The Development of Human Resource Management Across Nations: Unity and Diversity, edited by Bruce E. Kaufman (Edward Elgar Publishing, 2014, 528 pages, RRP $175)
Editor Bruce Kaufman has assembled leading academics and senior practitioners across the globe to address the development of HR in all its forms. The book has 18 chapters, 17 of which address an individual country.
Historical evolution is diligently explored, with Kaufman effectively arguing that this has valuable lessons for HR management. The impact of multinational companies, their styles and cultures are reviewed in detail, and provide a sound basis for analysing the issues confronting HR interventions and systems.
Having worked for a company present in 200 countries, I’ve had fast-track experience in understanding communication and cultural vagaries, and I can say that an eclectic study such as this would have helped me greatly.
Examples such as Italy, Turkey, Israel and Brazil are explicit in indicating the breadth of challenges and opportunities for the global HR community. Concomitant learning from this study would also lead to a better understanding of organisational HR effectiveness in a multicultural country such as Australia.
The 17 countries have been chosen according to three criteria: they each have a substantively interesting story of HR development; they each represent an important geographical perspective; and they each have a degree of uniqueness in terms of political system, culture and language, and economic development (thereby omitting countries that are overly similar).
The book is academic in design, but not to the extent that the reader gets lost in microanalysis and acknowledgement, which can be a feature of such works.
The chapter authors include a CEO, an industrial relations director, a leader at the House of German History in Bonn, and many professors and scholars. They are all native to the countries they write about and national authorities in the subject field.

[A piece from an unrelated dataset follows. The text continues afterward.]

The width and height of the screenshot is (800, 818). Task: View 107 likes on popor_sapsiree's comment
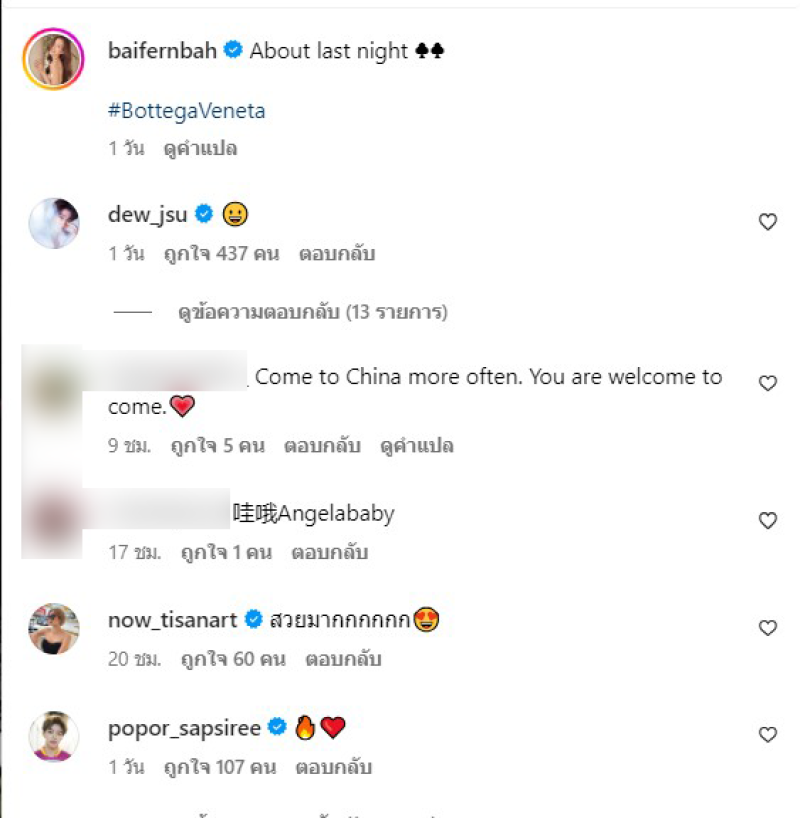(x=220, y=767)
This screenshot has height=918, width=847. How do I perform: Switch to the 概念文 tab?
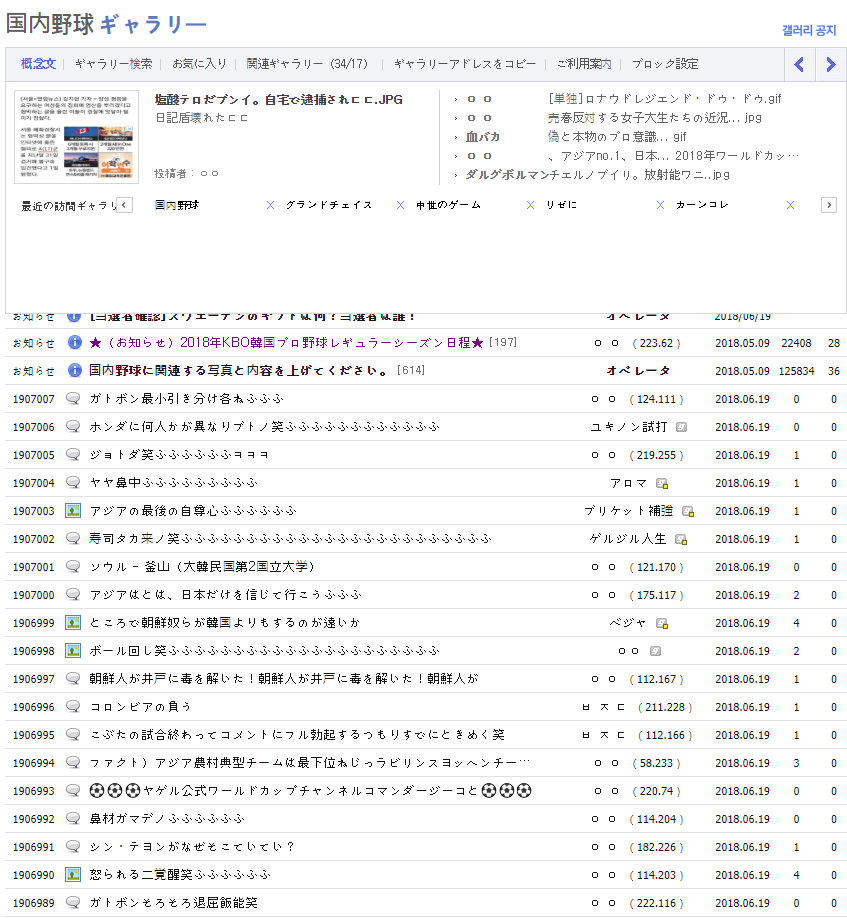coord(37,64)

HR and management fraternities would undoubtedly find value in this book. The HR texts and journals they tend to reference are heavily slanted towards western democratic models, with examples of performance management and the like that make significant assumptions about people at work, cultural norms and communication patterns. However, countries such as Russia, China and Japan are markedly divergent in terms of political models and culture. Issues around ‘face’ alone affect HR management across a wide spectrum.
In summary, this book is disciplined and effective comparative research that meets its stated objectives. The historical evolutions it describes are, in themselves, fascinating.
It’s quite rightly said that HR professionals should read a definitive text at least annually to prime their thinking for the future, and this book fits that bill.